Narcissists don’t feel guilt, however inwardly they are tormented by shame. Projecting this shame onto others is how they mitigate their own shame, by publicly disowning it. If they instill it in you, then they have the perfect weapon to use on you again and again if you are vulnerable to these accusations and insidious messages of shame.
Triangulation
Triangulation is so common in their use of devaluation. After all, if someone else can be on board with their perspective or thoughts, then, 'hey... everyone else thinks it as well', can be a useful devaluation mantra so that you can feel on the outside looking in.
The third party is brought in for the narcissist’s leverage. This endorses distortions, lies and playing one person against another. This is used to stir up insecurity and conflict. It also keeps you on your insecurity toes, as the other person in the triangle and you probably won’t be in dialogue with each other. I had a “friend” who always used triangulation for years until I started joining up the dots. It was, on every level, a truly awful experience.
In narcissistic families, triangulation is usually always part of the family dynamic. To create doubt and fan the flames of mistrust, one of the best ways of dismantling it is to make contact directly with whoever the other person is in the triangle. This can be a real eye opener and weakens the hold of the person who created the triangle in the first place, namely the narcissist. It realigns the autonomy, which disempowers the intention of the maladaptive intention because narcissists rely on creating division and alienation in others, and they do this by creating apocryphal stories given to each one in the triangle to set one against the other.
PTSD
PTSD is often only associated with those of us who experience truly terrible experiences in war-torn countries, or terrible events of any kind, which of course is totally appropriate. However, PTSD can also occur after a daunting, awful experience that has rocked your world on a personal level too.
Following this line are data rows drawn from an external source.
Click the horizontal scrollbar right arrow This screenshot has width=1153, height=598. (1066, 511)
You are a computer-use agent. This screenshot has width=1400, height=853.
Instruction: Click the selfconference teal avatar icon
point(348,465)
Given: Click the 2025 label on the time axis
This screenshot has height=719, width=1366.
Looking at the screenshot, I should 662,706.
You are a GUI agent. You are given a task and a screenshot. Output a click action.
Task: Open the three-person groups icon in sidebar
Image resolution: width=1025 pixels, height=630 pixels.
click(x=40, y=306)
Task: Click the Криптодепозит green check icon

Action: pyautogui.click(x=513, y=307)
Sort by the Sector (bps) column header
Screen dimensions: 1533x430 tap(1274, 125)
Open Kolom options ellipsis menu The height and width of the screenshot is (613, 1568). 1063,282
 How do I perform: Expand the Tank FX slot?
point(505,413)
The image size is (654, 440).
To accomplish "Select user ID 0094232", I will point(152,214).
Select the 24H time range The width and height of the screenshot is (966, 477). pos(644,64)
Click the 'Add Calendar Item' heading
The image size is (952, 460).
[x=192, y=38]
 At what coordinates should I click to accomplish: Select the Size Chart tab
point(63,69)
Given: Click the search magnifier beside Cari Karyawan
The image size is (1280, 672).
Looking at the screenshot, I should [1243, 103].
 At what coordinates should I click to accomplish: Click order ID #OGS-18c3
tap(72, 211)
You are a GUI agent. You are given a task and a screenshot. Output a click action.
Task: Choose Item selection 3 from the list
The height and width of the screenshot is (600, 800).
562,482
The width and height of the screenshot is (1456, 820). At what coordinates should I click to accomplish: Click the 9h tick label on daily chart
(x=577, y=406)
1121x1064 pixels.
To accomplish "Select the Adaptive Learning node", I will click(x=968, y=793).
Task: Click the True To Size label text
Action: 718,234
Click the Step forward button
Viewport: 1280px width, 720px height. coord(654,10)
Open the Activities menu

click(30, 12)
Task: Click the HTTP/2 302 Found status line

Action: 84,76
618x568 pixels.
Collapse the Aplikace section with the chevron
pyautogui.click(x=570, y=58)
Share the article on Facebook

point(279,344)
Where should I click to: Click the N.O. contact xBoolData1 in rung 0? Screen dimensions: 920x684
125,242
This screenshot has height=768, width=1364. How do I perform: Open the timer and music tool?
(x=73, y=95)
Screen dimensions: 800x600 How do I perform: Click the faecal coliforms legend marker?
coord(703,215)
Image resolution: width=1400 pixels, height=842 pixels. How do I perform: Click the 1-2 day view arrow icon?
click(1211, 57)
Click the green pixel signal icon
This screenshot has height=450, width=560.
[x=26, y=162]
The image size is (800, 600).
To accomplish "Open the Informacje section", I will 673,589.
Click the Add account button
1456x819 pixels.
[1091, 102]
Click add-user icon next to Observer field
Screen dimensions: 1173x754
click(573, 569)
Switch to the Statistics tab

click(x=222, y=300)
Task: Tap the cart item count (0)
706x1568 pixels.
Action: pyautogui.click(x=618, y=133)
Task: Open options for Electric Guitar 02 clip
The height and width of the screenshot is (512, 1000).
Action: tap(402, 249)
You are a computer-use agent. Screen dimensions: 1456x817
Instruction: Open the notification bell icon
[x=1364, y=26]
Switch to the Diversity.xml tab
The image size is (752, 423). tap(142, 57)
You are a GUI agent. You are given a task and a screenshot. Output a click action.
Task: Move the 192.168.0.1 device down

In a relationship with a narcissistic person, the distortions that become eventually normalised can leave you hypervigilant on so many levels, which is a symptom of PTSD. Their irrational thinking patterns and their insistence that others go along with their black and white thinking leave in its wake elevated trauma states, whereby the central nervous system is constantly in a survival state of flight or flight.
CPTSD
Complex post-traumatic stress disorder is more about ongoing trauma, especially in relationships. Those suffering with it will have a battered sense of self-esteem, often feel a sense of residual loneliness and always believe that fault lies with them. So it is less about a particular event than PTSD and more about being constantly derailed so that one’s innate belief of self is corrupted.
Nervous breakdown
Being at the receiving end of NPD (narcissistic personality disorder), is really no laughing matter. You can end up so traumatised by all of the above that you become a whisper of the person you once were, and worst still be so utterly terrified of their discard that you believe in so many of the distortions and lies you have been fed.
I have in my practice over the years had the most gifted, kind, well-meaning individuals reduced to being in a state of complete breakdown. Thankfully, through support and talking therapy, and also through taking certain healing flower remedies, these wonderful people have healed and become more aware. So it is really important to know that recovery is entirely possible and making better choices is so much easier when we are informed.
Getting help
It is so important to get help in order to be able to not only live a normal life, but to make better relationship choices where and when you can. If the narcissist is within your family, making things harder because of your family ties, then you can at least be supported and learn where to employ appropriate boundaries.
Narcissists do not like boundaries and often those who fear abandonment also fear them. But healthy boundaries will support individuation, which is so necessary as it allows us to see who we are in situations and in times of conflict, and not lose touch with our own inner voice.
You don't have to do this alone - reach out to a professional with experience in this field for support.